In practice, it depends on the hardening mode.

Hardening mode was added in LLVM 19, and it provides additional checks for UB. More you check you pay more in runtime performance. There are four modes:

// The library provides the macro `_LIBCPP_HARDENING_MODE` which can be set to one of the following values:
//
// - `_LIBCPP_HARDENING_MODE_NONE`;
// - `_LIBCPP_HARDENING_MODE_FAST`;
// - `_LIBCPP_HARDENING_MODE_EXTENSIVE`;
// - `_LIBCPP_HARDENING_MODE_DEBUG`.
//
// These values have the following effects:
//
// - `_LIBCPP_HARDENING_MODE_NONE` -- sets the hardening mode to "none" which disables all runtime hardening checks;
//
// - `_LIBCPP_HARDENING_MODE_FAST` -- sets that hardening mode to "fast". The fast mode enables security-critical checks
// that can be done with relatively little runtime overhead in constant time;
//
// - `_LIBCPP_HARDENING_MODE_EXTENSIVE` -- sets the hardening mode to "extensive". The extensive mode is a superset of
// the fast mode that additionally enables checks that are relatively cheap and prevent common types of logic errors
// but are not necessarily security-critical;
//
// - `_LIBCPP_HARDENING_MODE_DEBUG` -- sets the hardening mode to "debug". The debug mode is a superset of the extensive
// mode and enables all checks available in the library, including internal assertions.
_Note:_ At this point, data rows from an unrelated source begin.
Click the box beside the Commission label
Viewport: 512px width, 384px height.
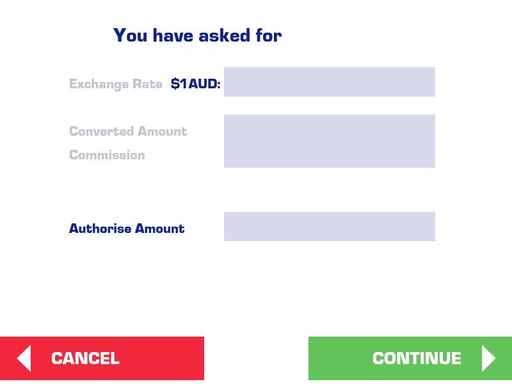pyautogui.click(x=329, y=154)
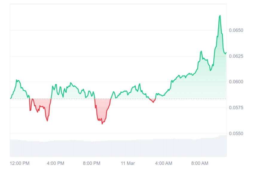Click the secondary green peak near 8:00 AM

pyautogui.click(x=201, y=51)
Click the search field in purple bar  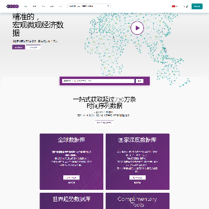pyautogui.click(x=98, y=81)
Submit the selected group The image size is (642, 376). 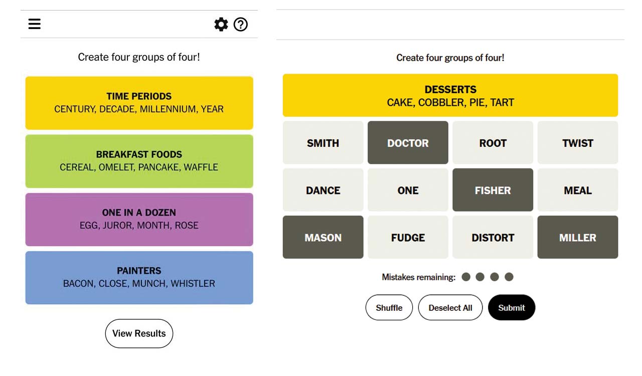pos(511,308)
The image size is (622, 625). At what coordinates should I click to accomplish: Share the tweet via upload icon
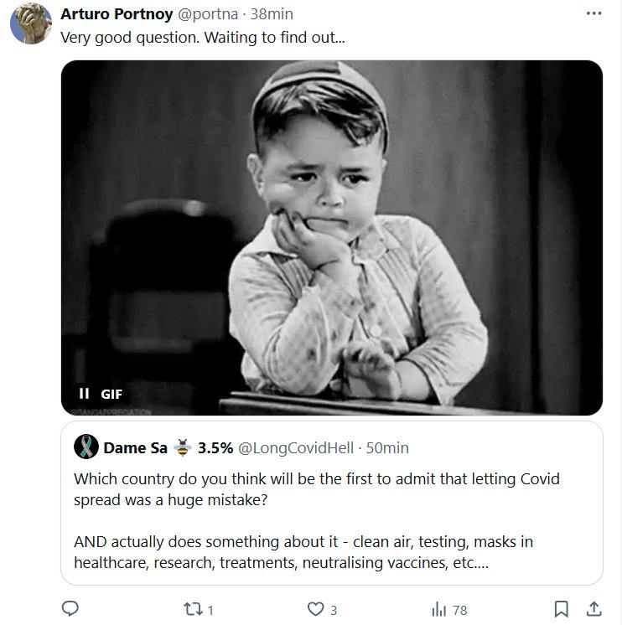tap(593, 609)
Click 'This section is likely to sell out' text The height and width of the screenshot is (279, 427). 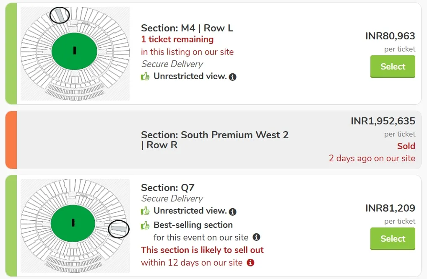tap(202, 250)
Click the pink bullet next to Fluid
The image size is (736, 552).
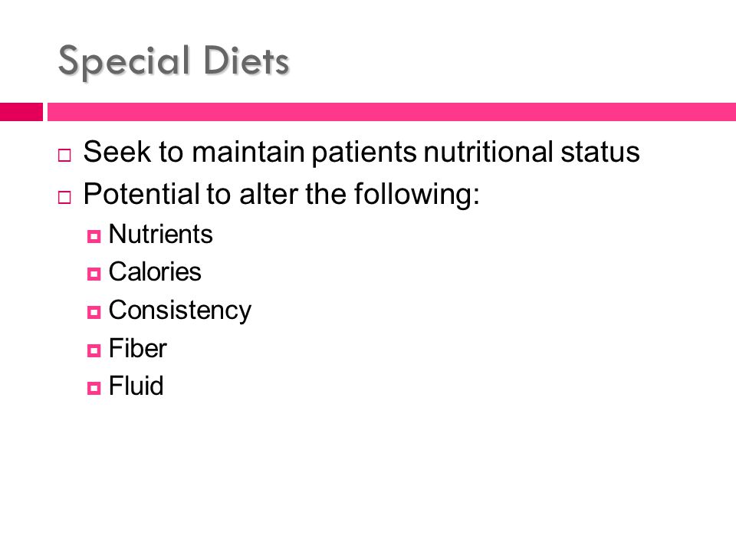click(x=94, y=388)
Checks that are part of the
// debug mode can be very expensive and thus the debug mode is intended to be used for testing, not in production.

We disabled it when we updated to LLVM 19 not to pay runtime performance cost:

// Hardening
#define _LIBCPP_HARDENING_MODE_DEFAULT _LIBCPP_HARDENING_MODE_NONE

std::basic_string has this when the input is null:

_LIBCPP_ASSERT_NON_NULL(__s != nullptr, "basic_string(const char*) detected nullptr");

But _LIBCPP_ASSERT_NON_NULL is enabled only when the hardening mode is _LIBCPP_HARDENING_MODE_EXTENSIVE or _LIBCPP_HARDENING_MODE_DEBUG. Because we currently use _LIBCPP_hardening_MODE_NONE, it does nothing:

# define _LIBCPP_ASSERT_NON_NULL(expression, message) ((void)0)

So for us, it won't immediately crash and the program can malfunction.


It'd be better if we can avoid this. I considered emscripten-ports/regal#10, but @sbc100 suggested we probably would't want to maintain the port.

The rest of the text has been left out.